[Stored data entries]
--- START ---

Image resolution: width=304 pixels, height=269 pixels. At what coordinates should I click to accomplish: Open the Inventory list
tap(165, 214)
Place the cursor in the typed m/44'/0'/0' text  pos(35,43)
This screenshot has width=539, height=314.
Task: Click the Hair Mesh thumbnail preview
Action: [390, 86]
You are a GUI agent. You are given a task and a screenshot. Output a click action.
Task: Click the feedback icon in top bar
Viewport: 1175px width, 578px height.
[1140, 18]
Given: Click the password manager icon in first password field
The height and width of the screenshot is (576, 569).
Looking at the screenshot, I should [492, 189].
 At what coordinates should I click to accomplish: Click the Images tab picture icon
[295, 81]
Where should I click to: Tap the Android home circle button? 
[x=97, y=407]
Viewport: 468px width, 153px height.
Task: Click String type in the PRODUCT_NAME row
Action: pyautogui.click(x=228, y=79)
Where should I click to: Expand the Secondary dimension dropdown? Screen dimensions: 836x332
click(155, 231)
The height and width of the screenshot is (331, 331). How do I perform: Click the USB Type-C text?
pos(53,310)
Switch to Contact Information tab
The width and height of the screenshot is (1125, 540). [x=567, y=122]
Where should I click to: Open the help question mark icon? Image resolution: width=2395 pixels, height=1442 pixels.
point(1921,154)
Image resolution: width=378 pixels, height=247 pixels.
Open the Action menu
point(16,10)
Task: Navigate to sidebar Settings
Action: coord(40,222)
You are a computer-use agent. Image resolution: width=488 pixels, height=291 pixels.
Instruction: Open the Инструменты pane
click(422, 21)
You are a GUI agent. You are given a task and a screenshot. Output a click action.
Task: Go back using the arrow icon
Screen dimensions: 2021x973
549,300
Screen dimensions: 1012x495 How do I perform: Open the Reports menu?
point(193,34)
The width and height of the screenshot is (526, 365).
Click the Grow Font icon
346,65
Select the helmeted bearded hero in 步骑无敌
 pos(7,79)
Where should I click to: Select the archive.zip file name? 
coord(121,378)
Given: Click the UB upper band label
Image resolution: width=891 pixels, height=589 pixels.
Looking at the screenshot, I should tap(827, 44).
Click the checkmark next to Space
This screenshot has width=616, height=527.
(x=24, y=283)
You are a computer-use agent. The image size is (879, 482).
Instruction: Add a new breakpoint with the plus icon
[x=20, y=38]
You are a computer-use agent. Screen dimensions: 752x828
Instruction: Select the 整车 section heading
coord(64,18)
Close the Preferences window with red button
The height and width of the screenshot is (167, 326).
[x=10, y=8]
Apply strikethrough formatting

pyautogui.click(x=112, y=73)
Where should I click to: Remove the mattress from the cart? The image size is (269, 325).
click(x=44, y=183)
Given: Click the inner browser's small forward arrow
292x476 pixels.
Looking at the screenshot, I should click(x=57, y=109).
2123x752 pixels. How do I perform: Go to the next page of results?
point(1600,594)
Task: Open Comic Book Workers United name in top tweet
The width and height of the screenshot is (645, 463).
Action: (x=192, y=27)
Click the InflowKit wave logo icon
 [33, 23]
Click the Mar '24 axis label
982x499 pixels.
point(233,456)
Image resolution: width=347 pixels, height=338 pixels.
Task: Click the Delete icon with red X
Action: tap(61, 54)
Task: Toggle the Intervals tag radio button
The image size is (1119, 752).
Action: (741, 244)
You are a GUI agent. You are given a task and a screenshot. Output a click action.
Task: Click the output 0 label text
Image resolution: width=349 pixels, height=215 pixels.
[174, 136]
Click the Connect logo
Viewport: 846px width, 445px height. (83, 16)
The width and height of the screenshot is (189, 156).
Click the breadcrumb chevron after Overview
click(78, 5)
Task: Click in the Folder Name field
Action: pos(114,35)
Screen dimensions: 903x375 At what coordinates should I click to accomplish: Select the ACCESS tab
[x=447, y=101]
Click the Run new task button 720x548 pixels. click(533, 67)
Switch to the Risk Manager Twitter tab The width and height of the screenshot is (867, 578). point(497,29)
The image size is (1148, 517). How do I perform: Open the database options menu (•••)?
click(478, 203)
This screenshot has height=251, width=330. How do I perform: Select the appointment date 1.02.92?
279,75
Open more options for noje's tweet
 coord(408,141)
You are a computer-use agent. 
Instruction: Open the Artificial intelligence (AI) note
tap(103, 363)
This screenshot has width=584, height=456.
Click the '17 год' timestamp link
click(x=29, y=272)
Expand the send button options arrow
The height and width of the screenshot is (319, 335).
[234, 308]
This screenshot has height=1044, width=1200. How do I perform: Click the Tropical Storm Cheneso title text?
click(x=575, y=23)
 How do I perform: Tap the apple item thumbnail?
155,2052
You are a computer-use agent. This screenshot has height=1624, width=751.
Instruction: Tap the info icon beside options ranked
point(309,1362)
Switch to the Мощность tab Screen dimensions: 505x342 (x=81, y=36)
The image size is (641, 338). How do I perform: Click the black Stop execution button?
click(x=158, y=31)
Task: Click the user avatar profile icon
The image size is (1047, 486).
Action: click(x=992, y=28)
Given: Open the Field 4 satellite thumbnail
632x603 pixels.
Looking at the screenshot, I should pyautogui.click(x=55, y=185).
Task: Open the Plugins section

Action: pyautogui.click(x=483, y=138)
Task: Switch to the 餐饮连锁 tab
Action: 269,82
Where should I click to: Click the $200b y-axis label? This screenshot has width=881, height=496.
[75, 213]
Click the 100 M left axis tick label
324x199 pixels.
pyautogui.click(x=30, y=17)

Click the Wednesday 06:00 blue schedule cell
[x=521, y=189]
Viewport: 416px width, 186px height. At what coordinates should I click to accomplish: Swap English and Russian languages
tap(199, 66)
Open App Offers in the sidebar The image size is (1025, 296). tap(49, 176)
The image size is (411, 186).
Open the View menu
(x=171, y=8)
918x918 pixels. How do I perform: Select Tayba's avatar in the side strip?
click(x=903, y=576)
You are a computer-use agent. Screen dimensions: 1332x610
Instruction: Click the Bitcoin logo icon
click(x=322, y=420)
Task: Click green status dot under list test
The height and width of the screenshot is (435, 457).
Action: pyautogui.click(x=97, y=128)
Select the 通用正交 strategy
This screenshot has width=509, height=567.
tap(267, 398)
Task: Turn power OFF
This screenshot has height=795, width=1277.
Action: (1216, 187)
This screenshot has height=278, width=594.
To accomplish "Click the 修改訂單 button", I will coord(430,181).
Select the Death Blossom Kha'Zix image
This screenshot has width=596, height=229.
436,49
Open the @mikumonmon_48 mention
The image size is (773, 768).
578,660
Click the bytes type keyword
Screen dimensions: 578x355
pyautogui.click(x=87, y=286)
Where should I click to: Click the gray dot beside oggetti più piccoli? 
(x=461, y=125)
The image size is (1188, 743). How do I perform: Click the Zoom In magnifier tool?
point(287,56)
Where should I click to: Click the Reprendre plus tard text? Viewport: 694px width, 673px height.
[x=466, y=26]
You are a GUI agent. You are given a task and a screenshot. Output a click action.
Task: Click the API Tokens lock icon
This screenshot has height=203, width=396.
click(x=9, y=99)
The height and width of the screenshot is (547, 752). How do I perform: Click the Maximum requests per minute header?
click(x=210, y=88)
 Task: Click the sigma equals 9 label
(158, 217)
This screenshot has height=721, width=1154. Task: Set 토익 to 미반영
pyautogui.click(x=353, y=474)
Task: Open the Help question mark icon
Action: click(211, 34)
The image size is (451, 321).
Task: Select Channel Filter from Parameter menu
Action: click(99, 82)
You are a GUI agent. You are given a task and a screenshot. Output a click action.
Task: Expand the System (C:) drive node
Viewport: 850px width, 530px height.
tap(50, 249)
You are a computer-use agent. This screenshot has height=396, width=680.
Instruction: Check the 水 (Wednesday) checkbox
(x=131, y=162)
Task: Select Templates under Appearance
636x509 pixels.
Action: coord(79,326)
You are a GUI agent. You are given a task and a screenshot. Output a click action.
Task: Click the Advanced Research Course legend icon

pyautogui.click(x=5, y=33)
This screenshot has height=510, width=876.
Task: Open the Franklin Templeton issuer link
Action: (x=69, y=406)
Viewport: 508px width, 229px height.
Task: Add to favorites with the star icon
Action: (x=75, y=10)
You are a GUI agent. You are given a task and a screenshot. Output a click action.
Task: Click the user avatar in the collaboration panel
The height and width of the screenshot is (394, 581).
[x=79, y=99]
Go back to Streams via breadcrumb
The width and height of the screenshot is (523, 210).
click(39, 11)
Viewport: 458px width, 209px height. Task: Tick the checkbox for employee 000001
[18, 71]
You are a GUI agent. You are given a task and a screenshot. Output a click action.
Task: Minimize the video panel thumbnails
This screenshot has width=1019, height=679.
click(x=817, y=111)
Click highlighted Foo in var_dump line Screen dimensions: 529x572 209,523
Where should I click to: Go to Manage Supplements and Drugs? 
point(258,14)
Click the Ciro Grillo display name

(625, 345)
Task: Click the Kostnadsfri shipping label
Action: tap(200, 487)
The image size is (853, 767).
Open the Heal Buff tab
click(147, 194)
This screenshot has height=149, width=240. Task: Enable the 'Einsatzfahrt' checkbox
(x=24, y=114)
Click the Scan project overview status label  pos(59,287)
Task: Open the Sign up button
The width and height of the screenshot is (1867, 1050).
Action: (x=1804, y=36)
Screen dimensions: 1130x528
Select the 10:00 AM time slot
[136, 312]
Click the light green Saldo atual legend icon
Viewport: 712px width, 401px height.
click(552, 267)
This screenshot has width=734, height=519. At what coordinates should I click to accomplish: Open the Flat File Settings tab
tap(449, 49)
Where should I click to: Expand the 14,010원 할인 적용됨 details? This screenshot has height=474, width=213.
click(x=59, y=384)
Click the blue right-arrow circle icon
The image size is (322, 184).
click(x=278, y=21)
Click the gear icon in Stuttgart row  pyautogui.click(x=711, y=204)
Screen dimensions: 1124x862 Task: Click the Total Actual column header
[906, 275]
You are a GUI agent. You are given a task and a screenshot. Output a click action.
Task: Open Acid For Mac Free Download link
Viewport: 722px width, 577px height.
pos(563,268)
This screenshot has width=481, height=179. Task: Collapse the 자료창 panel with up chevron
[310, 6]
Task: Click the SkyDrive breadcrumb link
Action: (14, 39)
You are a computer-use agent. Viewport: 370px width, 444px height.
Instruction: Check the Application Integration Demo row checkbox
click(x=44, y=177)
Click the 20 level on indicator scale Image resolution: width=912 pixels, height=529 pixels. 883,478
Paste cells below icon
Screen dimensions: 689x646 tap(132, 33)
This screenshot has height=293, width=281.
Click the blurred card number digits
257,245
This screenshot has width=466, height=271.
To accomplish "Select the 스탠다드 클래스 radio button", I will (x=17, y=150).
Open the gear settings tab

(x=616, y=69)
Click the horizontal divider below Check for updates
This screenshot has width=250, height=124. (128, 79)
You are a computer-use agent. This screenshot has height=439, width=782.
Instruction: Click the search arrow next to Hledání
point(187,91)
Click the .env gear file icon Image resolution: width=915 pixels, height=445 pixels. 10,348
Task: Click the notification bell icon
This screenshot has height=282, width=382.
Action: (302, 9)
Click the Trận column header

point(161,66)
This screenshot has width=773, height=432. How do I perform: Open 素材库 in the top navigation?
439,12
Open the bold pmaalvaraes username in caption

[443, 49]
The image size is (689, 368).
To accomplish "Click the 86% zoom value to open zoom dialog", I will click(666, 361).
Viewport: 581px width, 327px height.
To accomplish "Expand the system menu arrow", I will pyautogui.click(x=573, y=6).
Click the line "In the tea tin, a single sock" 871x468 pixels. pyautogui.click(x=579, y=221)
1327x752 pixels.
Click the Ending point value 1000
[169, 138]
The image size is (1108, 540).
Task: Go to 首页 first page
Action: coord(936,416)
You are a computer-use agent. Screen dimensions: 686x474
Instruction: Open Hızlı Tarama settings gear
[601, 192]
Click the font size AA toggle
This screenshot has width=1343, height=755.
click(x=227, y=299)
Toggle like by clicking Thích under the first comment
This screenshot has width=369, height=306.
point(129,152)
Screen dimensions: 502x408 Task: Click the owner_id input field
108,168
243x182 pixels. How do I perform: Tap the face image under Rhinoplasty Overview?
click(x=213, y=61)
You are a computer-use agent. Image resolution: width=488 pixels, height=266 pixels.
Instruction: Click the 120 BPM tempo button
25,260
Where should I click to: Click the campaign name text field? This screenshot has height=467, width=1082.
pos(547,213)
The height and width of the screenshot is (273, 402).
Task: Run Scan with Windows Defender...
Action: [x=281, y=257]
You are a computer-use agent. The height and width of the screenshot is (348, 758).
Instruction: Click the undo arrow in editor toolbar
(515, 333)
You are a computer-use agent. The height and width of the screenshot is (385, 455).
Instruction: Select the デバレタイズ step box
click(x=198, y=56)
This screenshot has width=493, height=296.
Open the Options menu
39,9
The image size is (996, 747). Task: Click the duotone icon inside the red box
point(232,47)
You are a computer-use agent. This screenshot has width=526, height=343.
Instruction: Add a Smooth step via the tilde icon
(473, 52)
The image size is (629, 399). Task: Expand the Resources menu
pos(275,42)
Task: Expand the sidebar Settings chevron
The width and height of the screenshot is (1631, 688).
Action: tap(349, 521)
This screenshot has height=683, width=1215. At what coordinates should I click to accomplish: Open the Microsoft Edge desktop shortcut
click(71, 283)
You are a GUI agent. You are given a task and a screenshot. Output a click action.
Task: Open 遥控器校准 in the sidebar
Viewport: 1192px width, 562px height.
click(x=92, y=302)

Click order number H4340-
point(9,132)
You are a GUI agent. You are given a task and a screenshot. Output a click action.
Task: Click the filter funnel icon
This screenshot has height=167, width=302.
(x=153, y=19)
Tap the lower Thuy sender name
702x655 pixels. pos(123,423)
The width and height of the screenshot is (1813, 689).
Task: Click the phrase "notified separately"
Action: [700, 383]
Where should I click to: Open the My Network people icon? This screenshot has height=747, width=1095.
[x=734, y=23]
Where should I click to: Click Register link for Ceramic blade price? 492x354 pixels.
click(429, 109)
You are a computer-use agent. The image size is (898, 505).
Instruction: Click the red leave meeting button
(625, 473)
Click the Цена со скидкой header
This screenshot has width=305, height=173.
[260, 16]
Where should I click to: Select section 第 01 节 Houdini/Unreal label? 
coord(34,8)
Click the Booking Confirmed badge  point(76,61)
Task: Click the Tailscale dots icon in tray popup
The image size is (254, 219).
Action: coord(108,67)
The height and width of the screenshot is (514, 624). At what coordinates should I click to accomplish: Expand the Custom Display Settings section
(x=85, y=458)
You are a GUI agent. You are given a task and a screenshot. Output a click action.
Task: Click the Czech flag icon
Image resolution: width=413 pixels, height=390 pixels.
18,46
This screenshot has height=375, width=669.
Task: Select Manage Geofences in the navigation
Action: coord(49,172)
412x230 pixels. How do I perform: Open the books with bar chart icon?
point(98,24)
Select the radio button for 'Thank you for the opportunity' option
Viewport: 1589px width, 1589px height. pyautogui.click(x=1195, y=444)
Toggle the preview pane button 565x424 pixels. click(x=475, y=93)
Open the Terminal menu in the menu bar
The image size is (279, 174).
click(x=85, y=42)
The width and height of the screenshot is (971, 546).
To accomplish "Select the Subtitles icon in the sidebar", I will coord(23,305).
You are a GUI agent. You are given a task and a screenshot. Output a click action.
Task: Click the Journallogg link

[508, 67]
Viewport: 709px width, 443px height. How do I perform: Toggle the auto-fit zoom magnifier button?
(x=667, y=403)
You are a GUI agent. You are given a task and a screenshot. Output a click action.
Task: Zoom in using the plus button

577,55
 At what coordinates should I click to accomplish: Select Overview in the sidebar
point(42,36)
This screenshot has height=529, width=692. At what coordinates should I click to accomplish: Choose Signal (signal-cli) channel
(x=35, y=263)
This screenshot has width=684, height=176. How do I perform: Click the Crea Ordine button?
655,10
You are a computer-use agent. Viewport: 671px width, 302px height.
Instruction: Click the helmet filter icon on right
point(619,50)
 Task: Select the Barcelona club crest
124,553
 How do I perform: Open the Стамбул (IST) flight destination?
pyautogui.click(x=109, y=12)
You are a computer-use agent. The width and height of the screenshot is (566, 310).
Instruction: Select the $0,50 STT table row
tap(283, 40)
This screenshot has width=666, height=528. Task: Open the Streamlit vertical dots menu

--- END ---

What the exercise asks:
Show every line in the entries where the string "dots" occurs.

Answer space:
Task: Click the Tailscale dots icon in tray popup
This screenshot has width=666, height=528. Task: Open the Streamlit vertical dots menu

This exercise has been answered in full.